(What to do) State how many lines of the material below contain the word "computer". Add nothing else.

(Data to use)
..............................

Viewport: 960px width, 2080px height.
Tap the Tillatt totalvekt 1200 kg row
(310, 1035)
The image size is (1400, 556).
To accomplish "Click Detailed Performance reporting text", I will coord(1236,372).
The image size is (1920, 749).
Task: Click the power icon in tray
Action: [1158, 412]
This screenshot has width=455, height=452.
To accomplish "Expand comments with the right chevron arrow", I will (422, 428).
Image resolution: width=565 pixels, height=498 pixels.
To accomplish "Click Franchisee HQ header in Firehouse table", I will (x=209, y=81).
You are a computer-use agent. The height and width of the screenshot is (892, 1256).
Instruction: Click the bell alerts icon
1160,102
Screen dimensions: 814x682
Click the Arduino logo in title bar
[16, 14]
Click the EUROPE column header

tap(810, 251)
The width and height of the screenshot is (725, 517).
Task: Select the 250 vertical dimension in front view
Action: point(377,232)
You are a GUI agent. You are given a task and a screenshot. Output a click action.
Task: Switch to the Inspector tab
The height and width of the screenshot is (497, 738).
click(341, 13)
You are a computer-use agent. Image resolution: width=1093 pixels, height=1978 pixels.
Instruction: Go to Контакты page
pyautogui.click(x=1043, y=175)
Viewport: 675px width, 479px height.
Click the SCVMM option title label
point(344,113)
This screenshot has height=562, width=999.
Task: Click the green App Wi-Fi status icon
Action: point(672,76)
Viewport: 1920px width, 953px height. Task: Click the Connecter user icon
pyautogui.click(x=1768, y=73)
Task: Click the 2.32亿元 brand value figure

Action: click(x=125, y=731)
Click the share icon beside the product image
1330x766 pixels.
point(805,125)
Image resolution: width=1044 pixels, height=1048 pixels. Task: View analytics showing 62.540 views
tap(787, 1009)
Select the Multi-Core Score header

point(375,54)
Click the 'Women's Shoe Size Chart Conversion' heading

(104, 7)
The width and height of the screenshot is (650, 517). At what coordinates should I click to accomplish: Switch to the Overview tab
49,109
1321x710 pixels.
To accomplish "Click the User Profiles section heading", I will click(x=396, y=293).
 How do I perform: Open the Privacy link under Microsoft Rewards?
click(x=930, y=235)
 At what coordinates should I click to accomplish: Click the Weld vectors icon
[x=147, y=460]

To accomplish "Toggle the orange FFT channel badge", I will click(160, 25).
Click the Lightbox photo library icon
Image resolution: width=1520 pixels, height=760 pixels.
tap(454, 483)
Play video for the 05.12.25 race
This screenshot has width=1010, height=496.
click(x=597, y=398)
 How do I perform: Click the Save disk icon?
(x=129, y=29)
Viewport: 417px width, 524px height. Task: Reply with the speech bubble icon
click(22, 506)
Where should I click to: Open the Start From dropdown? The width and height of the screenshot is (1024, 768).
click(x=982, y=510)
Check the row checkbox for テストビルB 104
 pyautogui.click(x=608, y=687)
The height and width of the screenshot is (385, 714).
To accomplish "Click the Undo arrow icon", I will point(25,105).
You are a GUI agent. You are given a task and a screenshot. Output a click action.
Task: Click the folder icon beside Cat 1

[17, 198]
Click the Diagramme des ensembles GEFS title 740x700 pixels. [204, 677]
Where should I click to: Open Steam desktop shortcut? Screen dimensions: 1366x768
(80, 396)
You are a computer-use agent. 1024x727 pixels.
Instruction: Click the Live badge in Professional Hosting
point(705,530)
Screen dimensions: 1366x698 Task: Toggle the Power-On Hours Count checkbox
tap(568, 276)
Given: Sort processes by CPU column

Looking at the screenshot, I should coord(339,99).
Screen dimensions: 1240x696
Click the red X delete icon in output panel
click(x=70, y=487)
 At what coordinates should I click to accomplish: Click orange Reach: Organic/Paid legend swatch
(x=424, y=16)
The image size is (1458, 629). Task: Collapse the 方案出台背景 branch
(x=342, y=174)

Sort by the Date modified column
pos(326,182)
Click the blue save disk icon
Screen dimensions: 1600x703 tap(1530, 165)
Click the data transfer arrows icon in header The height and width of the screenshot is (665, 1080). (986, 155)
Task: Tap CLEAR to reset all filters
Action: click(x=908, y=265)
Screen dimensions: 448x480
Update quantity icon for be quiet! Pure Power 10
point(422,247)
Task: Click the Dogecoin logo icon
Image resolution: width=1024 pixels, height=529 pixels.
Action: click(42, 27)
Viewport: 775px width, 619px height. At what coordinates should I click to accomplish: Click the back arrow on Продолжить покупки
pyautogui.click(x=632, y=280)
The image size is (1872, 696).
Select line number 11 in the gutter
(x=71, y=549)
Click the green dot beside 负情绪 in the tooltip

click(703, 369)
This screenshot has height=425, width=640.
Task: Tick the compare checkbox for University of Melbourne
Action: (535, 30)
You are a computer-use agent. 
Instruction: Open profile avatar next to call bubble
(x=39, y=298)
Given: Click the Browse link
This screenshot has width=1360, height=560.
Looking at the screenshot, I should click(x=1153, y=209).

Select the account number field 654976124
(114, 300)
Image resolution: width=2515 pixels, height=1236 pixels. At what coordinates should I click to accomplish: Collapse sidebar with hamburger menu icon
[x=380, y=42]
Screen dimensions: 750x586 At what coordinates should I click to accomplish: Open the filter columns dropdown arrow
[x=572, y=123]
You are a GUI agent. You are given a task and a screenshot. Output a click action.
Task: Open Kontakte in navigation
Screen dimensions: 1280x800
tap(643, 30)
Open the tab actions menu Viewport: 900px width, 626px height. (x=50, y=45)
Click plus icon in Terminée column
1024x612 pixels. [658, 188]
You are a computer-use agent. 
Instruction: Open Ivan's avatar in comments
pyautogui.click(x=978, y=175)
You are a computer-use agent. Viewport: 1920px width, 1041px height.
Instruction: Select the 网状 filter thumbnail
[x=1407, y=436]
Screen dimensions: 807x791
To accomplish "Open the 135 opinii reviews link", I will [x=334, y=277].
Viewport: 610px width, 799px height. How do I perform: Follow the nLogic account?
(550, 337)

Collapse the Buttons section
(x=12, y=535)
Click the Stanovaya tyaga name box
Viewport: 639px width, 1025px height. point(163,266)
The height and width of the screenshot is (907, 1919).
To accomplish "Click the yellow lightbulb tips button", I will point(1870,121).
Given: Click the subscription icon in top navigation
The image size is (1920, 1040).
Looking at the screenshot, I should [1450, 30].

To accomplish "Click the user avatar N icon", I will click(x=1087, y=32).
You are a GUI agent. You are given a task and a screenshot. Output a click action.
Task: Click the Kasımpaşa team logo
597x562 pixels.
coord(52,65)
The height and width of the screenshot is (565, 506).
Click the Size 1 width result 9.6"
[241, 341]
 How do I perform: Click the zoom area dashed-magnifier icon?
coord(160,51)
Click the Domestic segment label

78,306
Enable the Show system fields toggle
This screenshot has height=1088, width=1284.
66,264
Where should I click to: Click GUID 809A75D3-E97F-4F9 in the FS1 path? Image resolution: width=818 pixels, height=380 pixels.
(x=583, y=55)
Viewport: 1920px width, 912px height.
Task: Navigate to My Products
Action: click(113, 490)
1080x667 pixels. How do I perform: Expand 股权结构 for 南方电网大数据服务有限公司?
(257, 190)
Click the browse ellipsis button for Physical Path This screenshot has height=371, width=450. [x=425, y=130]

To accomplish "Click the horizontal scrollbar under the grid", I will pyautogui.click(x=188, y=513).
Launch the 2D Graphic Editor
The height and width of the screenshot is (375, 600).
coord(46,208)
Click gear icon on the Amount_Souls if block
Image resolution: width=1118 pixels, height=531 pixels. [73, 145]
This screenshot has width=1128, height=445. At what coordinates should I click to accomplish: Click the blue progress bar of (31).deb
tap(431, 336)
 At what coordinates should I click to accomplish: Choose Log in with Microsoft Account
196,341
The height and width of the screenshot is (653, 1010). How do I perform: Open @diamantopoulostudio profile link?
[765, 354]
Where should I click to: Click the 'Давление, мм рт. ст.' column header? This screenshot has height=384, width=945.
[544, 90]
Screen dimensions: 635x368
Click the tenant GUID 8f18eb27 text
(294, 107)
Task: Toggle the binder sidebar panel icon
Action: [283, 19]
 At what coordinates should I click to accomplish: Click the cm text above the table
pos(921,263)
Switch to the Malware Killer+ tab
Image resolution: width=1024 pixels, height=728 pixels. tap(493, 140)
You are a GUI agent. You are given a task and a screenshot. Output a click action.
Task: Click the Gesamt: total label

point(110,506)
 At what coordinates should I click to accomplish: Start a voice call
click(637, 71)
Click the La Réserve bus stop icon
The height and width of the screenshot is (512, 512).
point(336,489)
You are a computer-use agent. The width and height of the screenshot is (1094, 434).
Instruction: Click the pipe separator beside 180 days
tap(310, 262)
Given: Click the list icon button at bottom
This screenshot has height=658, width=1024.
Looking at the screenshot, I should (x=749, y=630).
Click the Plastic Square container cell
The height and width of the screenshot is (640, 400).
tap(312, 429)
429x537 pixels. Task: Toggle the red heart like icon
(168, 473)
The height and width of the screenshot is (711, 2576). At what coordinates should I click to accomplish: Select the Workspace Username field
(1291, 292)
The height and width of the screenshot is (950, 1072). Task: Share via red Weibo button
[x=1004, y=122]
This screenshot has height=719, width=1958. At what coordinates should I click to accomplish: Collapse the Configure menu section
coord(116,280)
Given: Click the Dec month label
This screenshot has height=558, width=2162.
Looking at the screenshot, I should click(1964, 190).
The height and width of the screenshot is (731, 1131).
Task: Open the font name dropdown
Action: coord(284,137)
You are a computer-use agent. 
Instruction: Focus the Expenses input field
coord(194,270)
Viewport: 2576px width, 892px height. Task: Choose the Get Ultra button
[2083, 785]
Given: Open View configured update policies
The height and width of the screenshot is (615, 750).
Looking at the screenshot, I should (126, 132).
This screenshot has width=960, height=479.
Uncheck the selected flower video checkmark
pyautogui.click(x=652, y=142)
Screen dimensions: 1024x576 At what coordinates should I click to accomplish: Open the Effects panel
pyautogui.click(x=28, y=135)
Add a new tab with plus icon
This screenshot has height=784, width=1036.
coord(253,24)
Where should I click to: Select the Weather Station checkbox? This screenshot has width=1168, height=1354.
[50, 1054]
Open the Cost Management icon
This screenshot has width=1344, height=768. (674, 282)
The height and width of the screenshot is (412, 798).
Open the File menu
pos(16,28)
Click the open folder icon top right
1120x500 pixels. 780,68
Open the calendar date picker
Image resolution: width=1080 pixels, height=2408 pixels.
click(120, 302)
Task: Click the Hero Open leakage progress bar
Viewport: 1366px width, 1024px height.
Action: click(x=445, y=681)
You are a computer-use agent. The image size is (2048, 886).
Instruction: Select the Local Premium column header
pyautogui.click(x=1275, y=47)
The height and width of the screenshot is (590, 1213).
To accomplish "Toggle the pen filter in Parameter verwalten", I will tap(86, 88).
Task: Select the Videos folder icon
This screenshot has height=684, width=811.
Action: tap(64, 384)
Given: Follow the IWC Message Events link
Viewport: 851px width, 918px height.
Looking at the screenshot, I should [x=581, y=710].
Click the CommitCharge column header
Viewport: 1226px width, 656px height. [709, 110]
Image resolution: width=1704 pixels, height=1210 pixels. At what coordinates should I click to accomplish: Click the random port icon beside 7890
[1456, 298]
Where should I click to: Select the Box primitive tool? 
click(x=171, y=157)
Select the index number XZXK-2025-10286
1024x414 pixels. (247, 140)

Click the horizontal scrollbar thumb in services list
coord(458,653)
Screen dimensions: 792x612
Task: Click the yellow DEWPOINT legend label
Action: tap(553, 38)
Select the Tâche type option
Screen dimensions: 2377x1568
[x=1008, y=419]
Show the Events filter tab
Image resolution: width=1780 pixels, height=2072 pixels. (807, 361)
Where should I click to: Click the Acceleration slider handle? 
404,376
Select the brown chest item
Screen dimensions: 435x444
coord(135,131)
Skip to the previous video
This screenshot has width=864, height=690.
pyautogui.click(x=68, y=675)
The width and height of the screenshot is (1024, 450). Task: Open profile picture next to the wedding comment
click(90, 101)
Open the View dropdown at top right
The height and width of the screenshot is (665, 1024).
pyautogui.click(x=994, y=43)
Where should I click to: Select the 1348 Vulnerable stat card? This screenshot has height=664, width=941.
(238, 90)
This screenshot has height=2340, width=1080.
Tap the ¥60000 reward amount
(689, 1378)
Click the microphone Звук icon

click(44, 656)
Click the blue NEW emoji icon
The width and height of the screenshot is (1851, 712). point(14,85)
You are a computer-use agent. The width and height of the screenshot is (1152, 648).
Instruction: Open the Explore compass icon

..............................

(Written response) 10